■ READING PASSAGE ■
Before we go into the next 2 instructions, we would like to introduce the prayer theme for the continent of Oceania today and our last post.

The title to our last post is, “Perfect Temptation, Trials and Testing – What are the differences? How do we handle them? and True Stories of temptations, trials and testing as perfect ingredients to outstanding testimonies”, find link here.

Prayer for the People and Continent of Oceania – A Call to Righteousness and Justice

The scriptures for mediation today are as following:


Psalm 89:14-18

Amplified Bible, Classic Edition

14 Righteousness and justice are the foundation of Your throne; mercy and loving-kindness and truth go before Your face.

15 Blessed (happy, fortunate, to be envied) are the people who know the joyful sound [who understand and appreciate the spiritual blessings symbolized by the feasts]; they walk, O Lord, in the light and favor of Your countenance!

16 In Your name they rejoice all the day, and in Your righteousness, they are exalted.

17 For You are the glory of their strength [their proud adornment], and by Your favor our horn is exalted and we walk with uplifted faces!

18 For our shield belongs to the Lord, and our king to the Holy One of Israel.


Psalm 19:12-14

Amplified Bible, Classic Edition

12 Who can discern his lapses and errors? Clear me from hidden [and unconscious] faults.

13 Keep back Your servant also from presumptuous sins; let them not have dominion over me! Then shall I be blameless, and I shall be innocent and clear of great transgression.

14 Let the words of my mouth and the meditation of my heart be acceptable in Your sight, O Lord, my [firm, impenetrable] Rock and my Redeemer.


Psalm 7:7-9

Amplified Bible, Classic Edition

Let the assembly of the peoples be gathered about You, and return on high over them.

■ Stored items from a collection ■
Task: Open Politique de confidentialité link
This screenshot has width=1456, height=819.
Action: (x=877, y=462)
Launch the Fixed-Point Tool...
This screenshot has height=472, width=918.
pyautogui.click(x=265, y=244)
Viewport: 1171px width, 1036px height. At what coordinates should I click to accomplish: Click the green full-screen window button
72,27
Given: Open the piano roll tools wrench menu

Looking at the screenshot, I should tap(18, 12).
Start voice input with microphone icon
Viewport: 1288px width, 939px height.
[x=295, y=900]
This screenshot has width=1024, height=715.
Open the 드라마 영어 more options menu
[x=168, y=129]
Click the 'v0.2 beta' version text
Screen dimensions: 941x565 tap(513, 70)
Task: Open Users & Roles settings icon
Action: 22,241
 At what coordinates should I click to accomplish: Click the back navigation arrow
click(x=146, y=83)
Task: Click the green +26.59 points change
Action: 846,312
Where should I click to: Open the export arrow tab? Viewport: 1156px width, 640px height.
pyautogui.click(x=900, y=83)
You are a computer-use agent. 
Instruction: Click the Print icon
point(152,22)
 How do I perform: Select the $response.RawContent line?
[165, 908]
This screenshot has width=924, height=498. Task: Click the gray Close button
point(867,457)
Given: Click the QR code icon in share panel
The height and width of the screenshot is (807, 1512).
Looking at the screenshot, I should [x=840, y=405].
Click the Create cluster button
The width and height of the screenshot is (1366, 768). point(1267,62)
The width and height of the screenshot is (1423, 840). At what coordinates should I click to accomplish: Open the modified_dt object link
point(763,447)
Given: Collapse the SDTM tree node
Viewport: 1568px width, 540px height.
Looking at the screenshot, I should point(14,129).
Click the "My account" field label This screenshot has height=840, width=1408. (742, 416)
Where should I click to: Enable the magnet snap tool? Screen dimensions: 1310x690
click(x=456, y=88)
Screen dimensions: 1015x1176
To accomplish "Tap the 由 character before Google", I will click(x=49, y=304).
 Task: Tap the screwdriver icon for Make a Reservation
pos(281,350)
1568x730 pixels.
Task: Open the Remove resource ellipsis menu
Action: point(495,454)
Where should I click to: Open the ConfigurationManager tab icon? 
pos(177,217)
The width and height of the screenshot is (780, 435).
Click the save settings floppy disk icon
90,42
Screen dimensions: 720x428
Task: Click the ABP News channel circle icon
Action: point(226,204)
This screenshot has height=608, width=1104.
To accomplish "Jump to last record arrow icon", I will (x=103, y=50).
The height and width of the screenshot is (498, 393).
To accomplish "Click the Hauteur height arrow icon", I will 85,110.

■ TASKS AND EXERCISES ■
**1.** Answer these questions from the prayer post:
(a) For which continent is the prayer theme introduced?
(b) Which Bible edition is named for the scripture passages?
(c) According to Psalm 89:14, what are the foundation of the throne?
**2.** Repeat everything in the prayer post from "16 In Your name" down to "of great transgression.".
Answer using only the prayer post, not the records.

■ ANSWERS GIVEN ■
**1.**
(a) Oceania
(b) Amplified Bible, Classic Edition
(c) Righteousness and justice

**2.**
16 In Your name they rejoice all the day, and in Your righteousness, they are exalted.

17 For You are the glory of their strength [their proud adornment], and by Your favor our horn is exalted and we walk with uplifted faces!

18 For our shield belongs to the Lord, and our king to the Holy One of Israel.


Psalm 19:12-14

Amplified Bible, Classic Edition

12 Who can discern his lapses and errors? Clear me from hidden [and unconscious] faults.

13 Keep back Your servant also from presumptuous sins; let them not have dominion over me! Then shall I be blameless, and I shall be innocent and clear of great transgression.